On the 24th February Last week a right-wing British mainstream newspaper The Evening Standard business section had a major piece on the price of oil. All the calculations were based on: if Algeria follows Libya. Al-Jazeera is playing an increasingly obvious role in helping the West to target certain states for regime change through 'colour revolution' type of movements, with the whole of NATO, EU, and the US supporting the forces who want to overthrow the Libyan state and especially Libyan leader, Ghadafi.

Al-Jazeera have failed to have one voice which gives any anti-imperialist critique as to events in Libya, whereas they have given all the time to well-known CIA and MI6-backed Libyan opposition groups such as the National Front for the Salvation of Libya. Perhaps one of the low points of Al-Jazeera recently is allowing Britain to get away with murder, literally. Al-Jazeera made nearly no criticism of British Prime Minister Cameron's arms selling trip to the Gulf. Instead of using this trip to agitate the regional revolution, as they did in Tunisia and Egypt, they gave Cameron all the airtime to conduct war propaganda against Libya. Furthermore Al-Jazeera has at least twice given pro-western voices airtime to finger Algeria: Firstly Jeremy Keenan, a security expert on North Africa launched a major attack on Algeria alleging that it was involved militarily in Libya to help Ghadafi against the rebellion there. Secondly British economist Neil Atkinson, Energy Director of Datamonitor mentioned Algeria after a whole show discussing Libyan oil and energy issues at 23mins 10secs on this program.

If the West wrests control of Libyan & Algerian hydrocarbons (which at present they don't have - joint ventures, exploration rights, profit sharing agreements does not constitute the type of monopolisation and control that western oil companies require) - then it is a massive boost to the West, giving it life for another century-nearly, which is a strategic set back for the Third World revolution which has pushed back US hegemony for the good part of the last decade.

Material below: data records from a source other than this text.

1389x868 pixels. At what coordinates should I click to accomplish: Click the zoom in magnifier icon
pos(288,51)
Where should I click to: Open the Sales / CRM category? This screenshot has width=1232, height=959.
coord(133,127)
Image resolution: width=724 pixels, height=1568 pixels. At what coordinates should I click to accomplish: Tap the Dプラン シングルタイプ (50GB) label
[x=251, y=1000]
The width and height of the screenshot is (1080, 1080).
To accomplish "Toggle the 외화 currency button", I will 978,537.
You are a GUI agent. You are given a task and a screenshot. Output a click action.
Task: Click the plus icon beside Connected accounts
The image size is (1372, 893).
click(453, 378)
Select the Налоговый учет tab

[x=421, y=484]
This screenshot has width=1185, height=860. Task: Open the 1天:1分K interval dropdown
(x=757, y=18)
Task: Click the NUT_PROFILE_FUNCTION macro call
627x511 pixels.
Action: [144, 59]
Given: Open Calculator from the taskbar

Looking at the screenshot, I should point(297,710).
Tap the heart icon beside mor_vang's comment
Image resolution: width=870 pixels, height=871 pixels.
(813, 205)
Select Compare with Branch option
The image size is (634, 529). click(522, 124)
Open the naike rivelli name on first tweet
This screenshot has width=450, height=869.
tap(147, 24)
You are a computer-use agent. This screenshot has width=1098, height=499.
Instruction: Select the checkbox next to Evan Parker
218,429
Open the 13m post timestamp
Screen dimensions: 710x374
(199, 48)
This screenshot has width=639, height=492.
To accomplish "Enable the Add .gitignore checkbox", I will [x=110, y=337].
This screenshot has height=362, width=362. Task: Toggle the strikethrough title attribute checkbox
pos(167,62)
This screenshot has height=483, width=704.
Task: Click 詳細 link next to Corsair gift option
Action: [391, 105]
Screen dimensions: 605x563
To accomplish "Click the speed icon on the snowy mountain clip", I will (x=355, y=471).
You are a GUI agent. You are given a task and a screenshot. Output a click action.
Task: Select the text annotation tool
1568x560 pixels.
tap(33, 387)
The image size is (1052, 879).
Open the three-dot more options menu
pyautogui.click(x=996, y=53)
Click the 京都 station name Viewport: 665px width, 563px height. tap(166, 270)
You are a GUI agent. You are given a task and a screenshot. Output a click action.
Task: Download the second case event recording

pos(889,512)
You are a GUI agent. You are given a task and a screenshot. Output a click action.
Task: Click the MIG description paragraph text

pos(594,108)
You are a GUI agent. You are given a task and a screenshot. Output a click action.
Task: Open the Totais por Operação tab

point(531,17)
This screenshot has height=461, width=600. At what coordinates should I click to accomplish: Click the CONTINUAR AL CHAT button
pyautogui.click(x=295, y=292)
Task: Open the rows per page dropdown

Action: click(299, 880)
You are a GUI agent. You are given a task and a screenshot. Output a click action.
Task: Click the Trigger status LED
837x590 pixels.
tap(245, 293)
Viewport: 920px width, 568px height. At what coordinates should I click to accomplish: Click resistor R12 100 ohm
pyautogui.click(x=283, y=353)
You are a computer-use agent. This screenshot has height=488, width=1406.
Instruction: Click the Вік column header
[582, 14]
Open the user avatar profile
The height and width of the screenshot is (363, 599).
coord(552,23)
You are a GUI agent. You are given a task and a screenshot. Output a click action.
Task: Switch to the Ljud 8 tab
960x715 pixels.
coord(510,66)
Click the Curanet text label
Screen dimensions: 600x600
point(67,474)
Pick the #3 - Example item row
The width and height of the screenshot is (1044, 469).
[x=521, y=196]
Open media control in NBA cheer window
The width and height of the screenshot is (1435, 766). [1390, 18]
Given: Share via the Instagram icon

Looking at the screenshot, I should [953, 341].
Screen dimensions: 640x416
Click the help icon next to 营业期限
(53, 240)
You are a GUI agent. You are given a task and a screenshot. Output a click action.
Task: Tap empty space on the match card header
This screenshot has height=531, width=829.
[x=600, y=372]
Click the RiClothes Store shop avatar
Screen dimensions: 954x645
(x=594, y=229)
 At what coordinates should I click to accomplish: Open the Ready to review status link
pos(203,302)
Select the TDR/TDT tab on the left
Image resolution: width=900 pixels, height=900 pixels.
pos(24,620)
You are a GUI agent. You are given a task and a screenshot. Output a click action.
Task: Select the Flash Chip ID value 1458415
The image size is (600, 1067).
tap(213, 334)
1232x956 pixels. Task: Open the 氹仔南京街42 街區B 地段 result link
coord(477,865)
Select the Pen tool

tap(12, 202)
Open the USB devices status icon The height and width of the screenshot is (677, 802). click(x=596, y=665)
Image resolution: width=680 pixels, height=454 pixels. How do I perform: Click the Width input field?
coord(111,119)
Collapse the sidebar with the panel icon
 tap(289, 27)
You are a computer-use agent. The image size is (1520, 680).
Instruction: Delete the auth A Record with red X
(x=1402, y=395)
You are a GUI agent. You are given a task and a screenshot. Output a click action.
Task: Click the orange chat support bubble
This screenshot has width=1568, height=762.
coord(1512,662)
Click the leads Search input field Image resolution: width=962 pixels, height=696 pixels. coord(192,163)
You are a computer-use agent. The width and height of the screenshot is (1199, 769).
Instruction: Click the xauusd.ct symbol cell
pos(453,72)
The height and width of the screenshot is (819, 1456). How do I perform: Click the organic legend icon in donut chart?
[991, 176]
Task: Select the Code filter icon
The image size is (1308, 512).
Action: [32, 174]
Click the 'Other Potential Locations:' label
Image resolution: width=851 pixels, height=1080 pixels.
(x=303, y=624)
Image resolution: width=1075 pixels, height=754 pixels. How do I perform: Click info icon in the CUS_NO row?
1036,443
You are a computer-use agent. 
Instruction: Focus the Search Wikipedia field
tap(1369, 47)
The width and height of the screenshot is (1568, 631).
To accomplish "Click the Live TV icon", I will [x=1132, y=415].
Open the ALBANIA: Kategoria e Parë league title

Specifically for Western Europe, one leg with US & Japan of the tripod of the western capitalist world system aka Empire. Western Europe has basically three sources of oil & gas - North Sea; Middle East & North Africa (MENA); Russia & former Soviet republics (CIS). North Sea oil & gas is divided between Britain & Norway. Norway's is quite enough for its domestic needs. Good for Norway.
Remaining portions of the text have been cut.